Each entry that follows should be written again verbatim.

■ **Entries taken from a collection**
======

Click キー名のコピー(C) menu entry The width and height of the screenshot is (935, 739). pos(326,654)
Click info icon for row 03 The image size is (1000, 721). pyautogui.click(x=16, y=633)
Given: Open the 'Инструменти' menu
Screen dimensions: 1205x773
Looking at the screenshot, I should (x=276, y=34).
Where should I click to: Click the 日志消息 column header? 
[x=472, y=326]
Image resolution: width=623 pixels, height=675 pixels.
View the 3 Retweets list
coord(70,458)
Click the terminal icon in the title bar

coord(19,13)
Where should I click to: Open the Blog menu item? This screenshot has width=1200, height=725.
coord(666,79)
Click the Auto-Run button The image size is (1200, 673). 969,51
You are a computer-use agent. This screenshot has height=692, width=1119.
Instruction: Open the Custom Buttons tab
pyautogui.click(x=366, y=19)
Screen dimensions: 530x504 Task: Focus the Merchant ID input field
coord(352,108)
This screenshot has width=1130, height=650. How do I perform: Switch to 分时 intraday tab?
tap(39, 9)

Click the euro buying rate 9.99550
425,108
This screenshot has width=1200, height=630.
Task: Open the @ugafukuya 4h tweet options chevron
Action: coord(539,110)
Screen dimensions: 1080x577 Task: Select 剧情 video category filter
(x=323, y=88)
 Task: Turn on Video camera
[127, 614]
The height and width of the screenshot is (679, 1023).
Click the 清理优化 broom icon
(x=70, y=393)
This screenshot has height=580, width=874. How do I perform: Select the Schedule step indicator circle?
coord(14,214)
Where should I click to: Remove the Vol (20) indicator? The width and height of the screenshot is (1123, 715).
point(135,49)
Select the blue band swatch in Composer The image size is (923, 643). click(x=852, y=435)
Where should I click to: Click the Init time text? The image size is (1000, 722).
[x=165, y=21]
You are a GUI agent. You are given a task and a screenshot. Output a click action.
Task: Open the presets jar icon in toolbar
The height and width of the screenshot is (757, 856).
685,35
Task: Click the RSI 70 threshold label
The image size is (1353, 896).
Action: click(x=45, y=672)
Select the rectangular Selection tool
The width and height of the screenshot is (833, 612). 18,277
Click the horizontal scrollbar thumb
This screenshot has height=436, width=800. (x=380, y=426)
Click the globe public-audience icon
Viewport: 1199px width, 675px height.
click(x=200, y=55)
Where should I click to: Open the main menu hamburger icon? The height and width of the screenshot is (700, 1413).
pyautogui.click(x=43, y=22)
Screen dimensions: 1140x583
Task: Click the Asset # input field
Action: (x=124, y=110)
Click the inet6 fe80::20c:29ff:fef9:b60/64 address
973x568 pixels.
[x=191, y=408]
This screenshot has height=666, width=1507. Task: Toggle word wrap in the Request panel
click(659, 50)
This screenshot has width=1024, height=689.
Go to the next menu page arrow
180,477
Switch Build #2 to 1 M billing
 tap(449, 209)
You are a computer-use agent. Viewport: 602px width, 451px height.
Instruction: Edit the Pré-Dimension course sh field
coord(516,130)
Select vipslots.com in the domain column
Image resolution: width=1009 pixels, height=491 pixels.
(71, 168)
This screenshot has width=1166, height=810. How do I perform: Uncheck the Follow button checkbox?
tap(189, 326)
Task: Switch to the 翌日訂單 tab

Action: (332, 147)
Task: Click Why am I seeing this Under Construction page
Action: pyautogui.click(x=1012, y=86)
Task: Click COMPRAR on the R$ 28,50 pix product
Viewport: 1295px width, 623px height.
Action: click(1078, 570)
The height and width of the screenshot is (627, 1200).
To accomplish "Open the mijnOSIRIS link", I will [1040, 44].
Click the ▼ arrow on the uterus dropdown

======

■ **OUTPUT FOR THIS TASK**
Click キー名のコピー(C) menu entry The width and height of the screenshot is (935, 739). pos(326,654)
Click info icon for row 03 The image size is (1000, 721). pyautogui.click(x=16, y=633)
Given: Open the 'Инструменти' menu
Screen dimensions: 1205x773
Looking at the screenshot, I should (x=276, y=34).
Where should I click to: Click the 日志消息 column header? 
[x=472, y=326]
Image resolution: width=623 pixels, height=675 pixels.
View the 3 Retweets list
coord(70,458)
Click the terminal icon in the title bar

coord(19,13)
Where should I click to: Open the Blog menu item? This screenshot has width=1200, height=725.
coord(666,79)
Click the Auto-Run button The image size is (1200, 673). 969,51
You are a computer-use agent. This screenshot has height=692, width=1119.
Instruction: Open the Custom Buttons tab
pyautogui.click(x=366, y=19)
Screen dimensions: 530x504 Task: Focus the Merchant ID input field
coord(352,108)
This screenshot has width=1130, height=650. How do I perform: Switch to 分时 intraday tab?
tap(39, 9)

Click the euro buying rate 9.99550
425,108
This screenshot has width=1200, height=630.
Task: Open the @ugafukuya 4h tweet options chevron
Action: coord(539,110)
Screen dimensions: 1080x577 Task: Select 剧情 video category filter
(x=323, y=88)
 Task: Turn on Video camera
[127, 614]
The height and width of the screenshot is (679, 1023).
Click the 清理优化 broom icon
(x=70, y=393)
This screenshot has height=580, width=874. How do I perform: Select the Schedule step indicator circle?
coord(14,214)
Where should I click to: Remove the Vol (20) indicator? The width and height of the screenshot is (1123, 715).
point(135,49)
Select the blue band swatch in Composer The image size is (923, 643). click(x=852, y=435)
Where should I click to: Click the Init time text? The image size is (1000, 722).
[x=165, y=21]
You are a GUI agent. You are given a task and a screenshot. Output a click action.
Task: Open the presets jar icon in toolbar
The height and width of the screenshot is (757, 856).
685,35
Task: Click the RSI 70 threshold label
The image size is (1353, 896).
Action: click(x=45, y=672)
Select the rectangular Selection tool
The width and height of the screenshot is (833, 612). 18,277
Click the horizontal scrollbar thumb
This screenshot has height=436, width=800. (x=380, y=426)
Click the globe public-audience icon
Viewport: 1199px width, 675px height.
click(x=200, y=55)
Where should I click to: Open the main menu hamburger icon? The height and width of the screenshot is (700, 1413).
pyautogui.click(x=43, y=22)
Screen dimensions: 1140x583
Task: Click the Asset # input field
Action: (x=124, y=110)
Click the inet6 fe80::20c:29ff:fef9:b60/64 address
973x568 pixels.
[x=191, y=408]
This screenshot has height=666, width=1507. Task: Toggle word wrap in the Request panel
click(659, 50)
This screenshot has width=1024, height=689.
Go to the next menu page arrow
180,477
Switch Build #2 to 1 M billing
 tap(449, 209)
You are a computer-use agent. Viewport: 602px width, 451px height.
Instruction: Edit the Pré-Dimension course sh field
coord(516,130)
Select vipslots.com in the domain column
Image resolution: width=1009 pixels, height=491 pixels.
(71, 168)
This screenshot has width=1166, height=810. How do I perform: Uncheck the Follow button checkbox?
tap(189, 326)
Task: Switch to the 翌日訂單 tab

Action: (332, 147)
Task: Click Why am I seeing this Under Construction page
Action: pyautogui.click(x=1012, y=86)
Task: Click COMPRAR on the R$ 28,50 pix product
Viewport: 1295px width, 623px height.
Action: click(1078, 570)
The height and width of the screenshot is (627, 1200).
To accomplish "Open the mijnOSIRIS link", I will [1040, 44].
Click the ▼ arrow on the uterus dropdown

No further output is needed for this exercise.